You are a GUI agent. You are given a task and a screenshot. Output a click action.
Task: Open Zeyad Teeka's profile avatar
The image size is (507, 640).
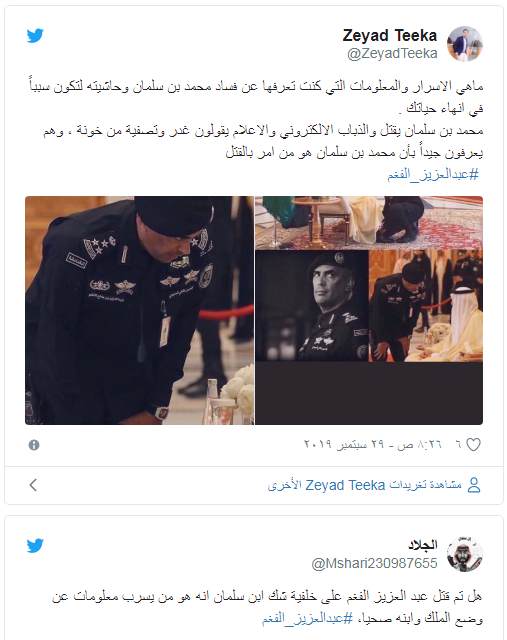tap(465, 44)
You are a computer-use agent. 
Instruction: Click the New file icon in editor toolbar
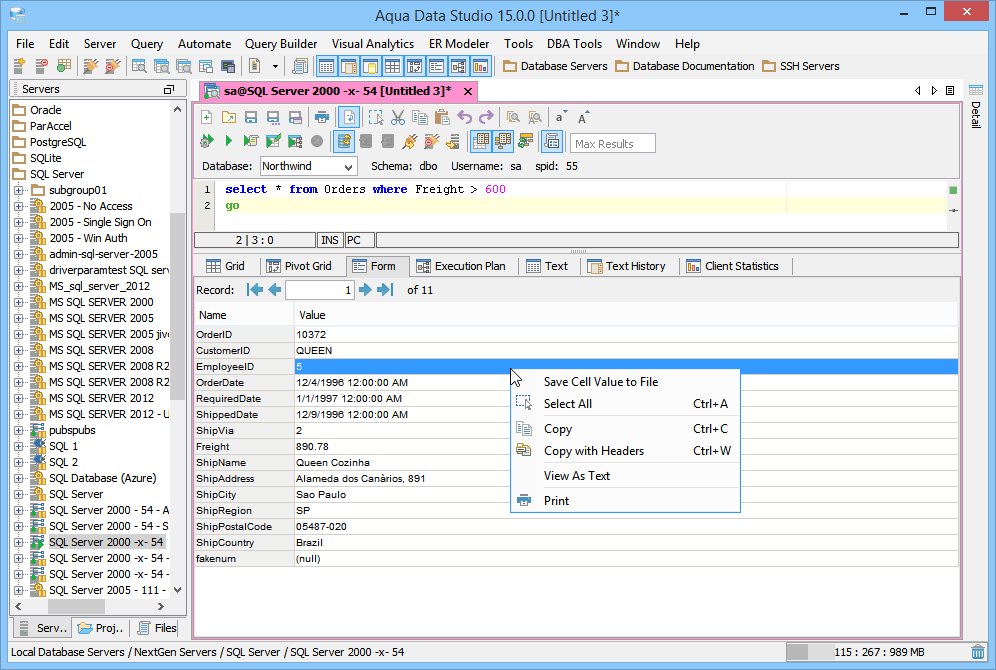207,117
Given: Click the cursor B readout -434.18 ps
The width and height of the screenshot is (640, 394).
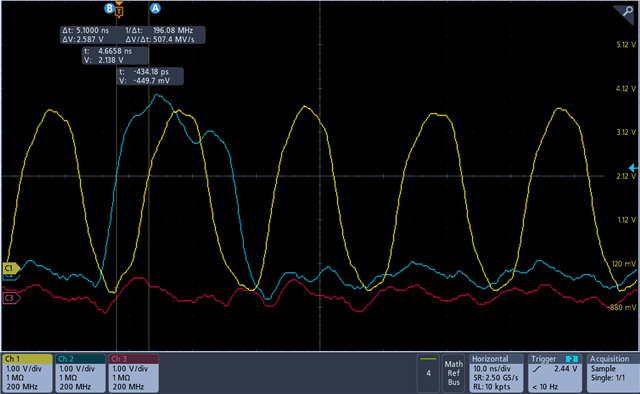Looking at the screenshot, I should (x=150, y=76).
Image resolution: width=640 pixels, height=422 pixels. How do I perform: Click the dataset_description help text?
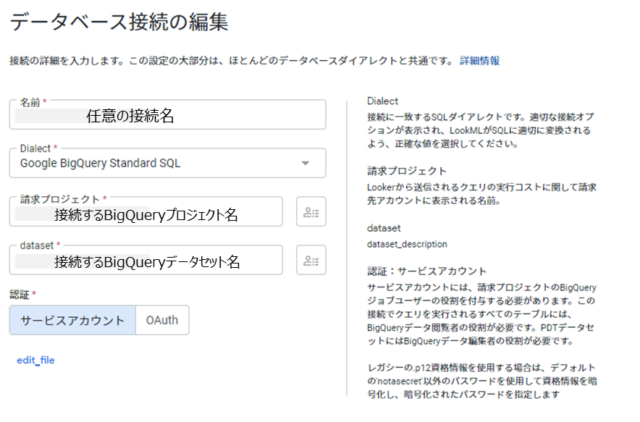coord(407,244)
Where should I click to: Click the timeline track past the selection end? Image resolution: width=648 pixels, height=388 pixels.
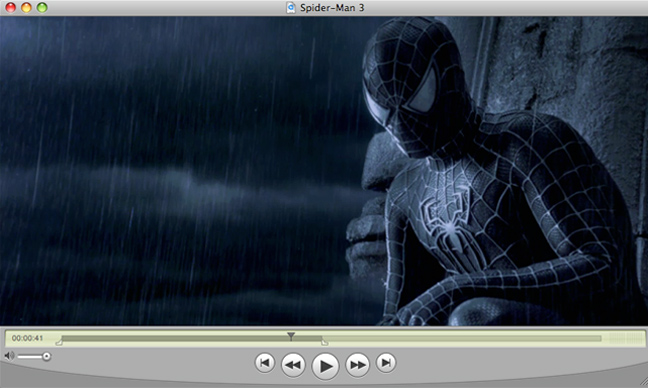click(463, 338)
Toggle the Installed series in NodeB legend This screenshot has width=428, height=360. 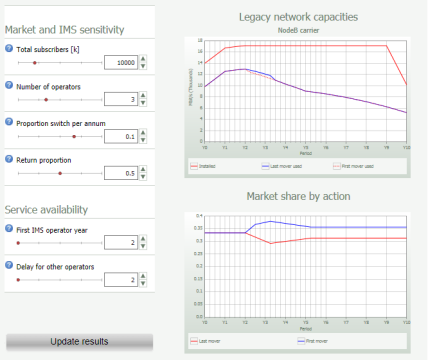[203, 166]
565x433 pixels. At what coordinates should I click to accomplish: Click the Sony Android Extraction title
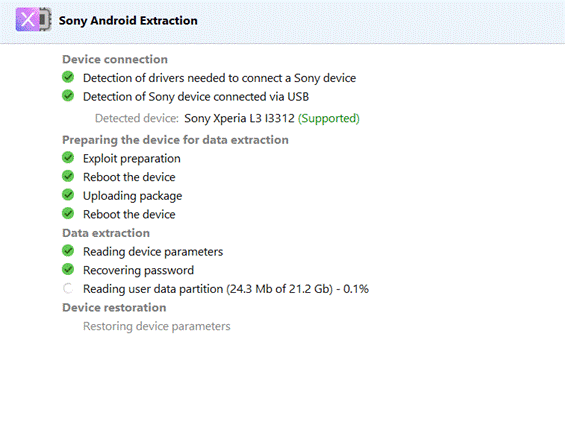(128, 21)
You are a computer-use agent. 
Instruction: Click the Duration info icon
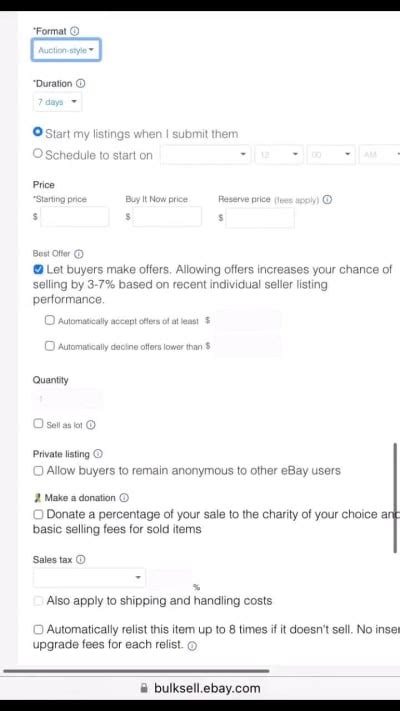coord(80,83)
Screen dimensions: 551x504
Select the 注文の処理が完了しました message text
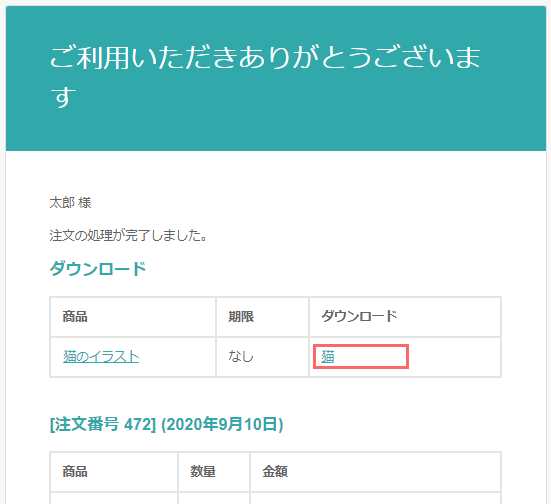128,235
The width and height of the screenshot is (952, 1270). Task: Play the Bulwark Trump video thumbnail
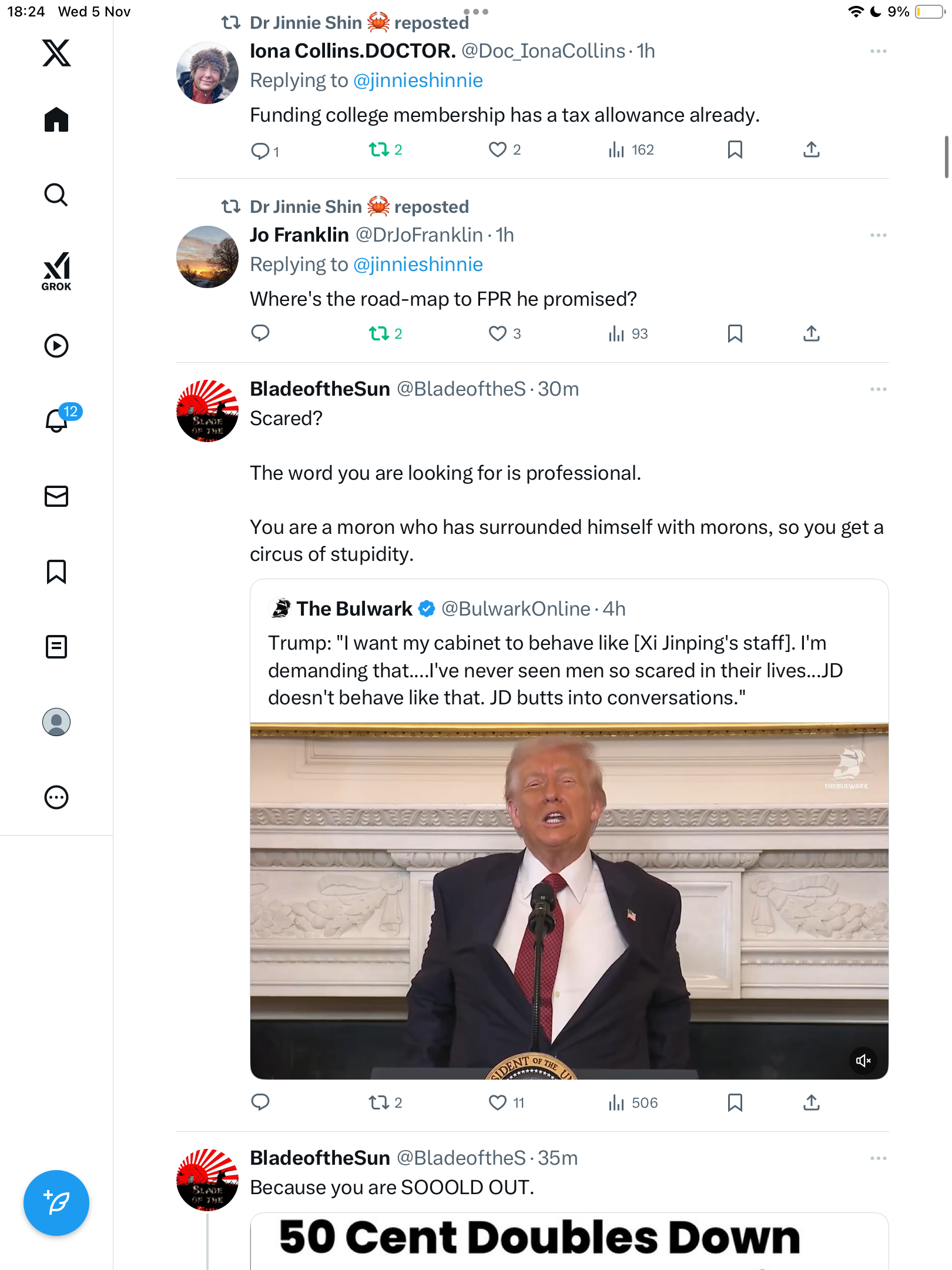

_ _ _ _ _ _ _

Starting at the line with "Select the 注文の処理が完了しました message text", reproduce exactly each line through the end of the entries, including the first and the last, and skip the pictures.

Select the 注文の処理が完了しました message text
128,235
The width and height of the screenshot is (952, 1270). Task: Play the Bulwark Trump video thumbnail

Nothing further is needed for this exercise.